### Task instructions
In the material below, find the line containing "Instruction: Select Class" and the line containing "Click Andrew Gerrand's". Output those two lines and all lines between them exactly, without pictures.

### Stored data
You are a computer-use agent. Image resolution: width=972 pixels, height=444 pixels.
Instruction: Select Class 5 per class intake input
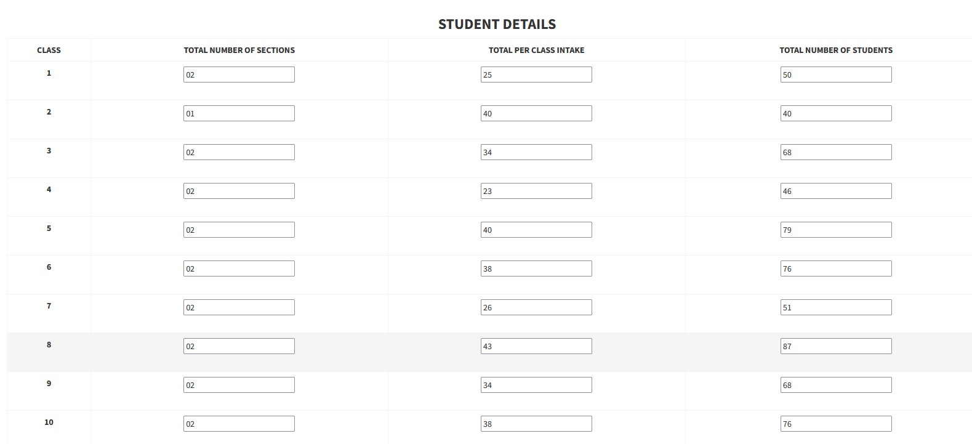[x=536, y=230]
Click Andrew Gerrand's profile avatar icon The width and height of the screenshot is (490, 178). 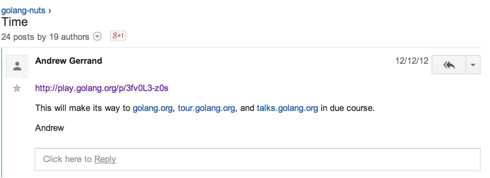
==
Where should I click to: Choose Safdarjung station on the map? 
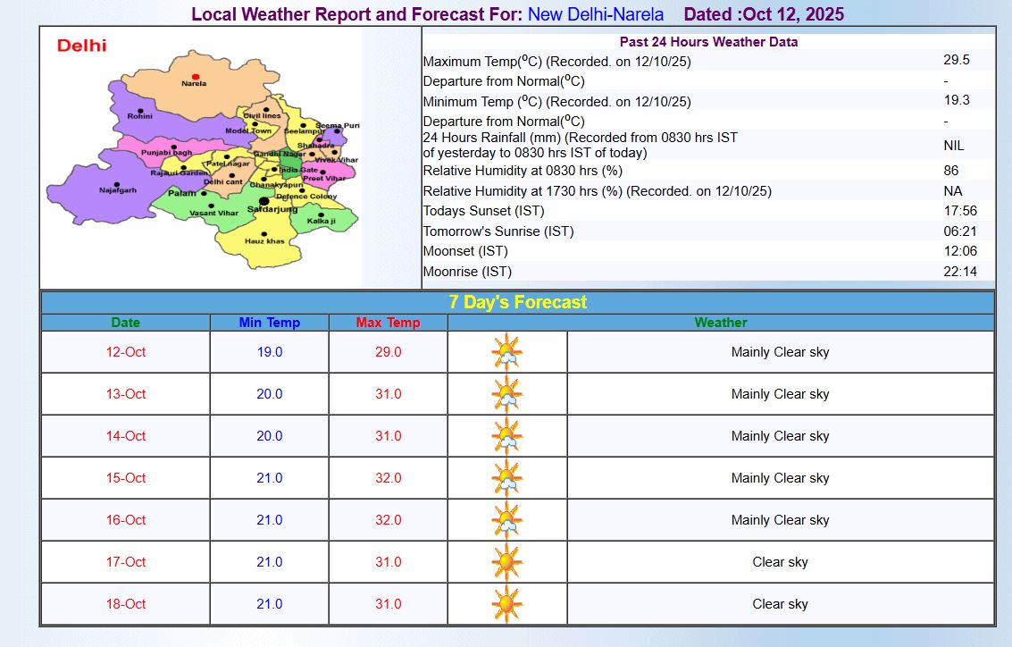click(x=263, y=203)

### Reply to the task
Instruction: Select Class 5 per class intake input
[x=536, y=230]
Click Andrew Gerrand's profile avatar icon The width and height of the screenshot is (490, 178). 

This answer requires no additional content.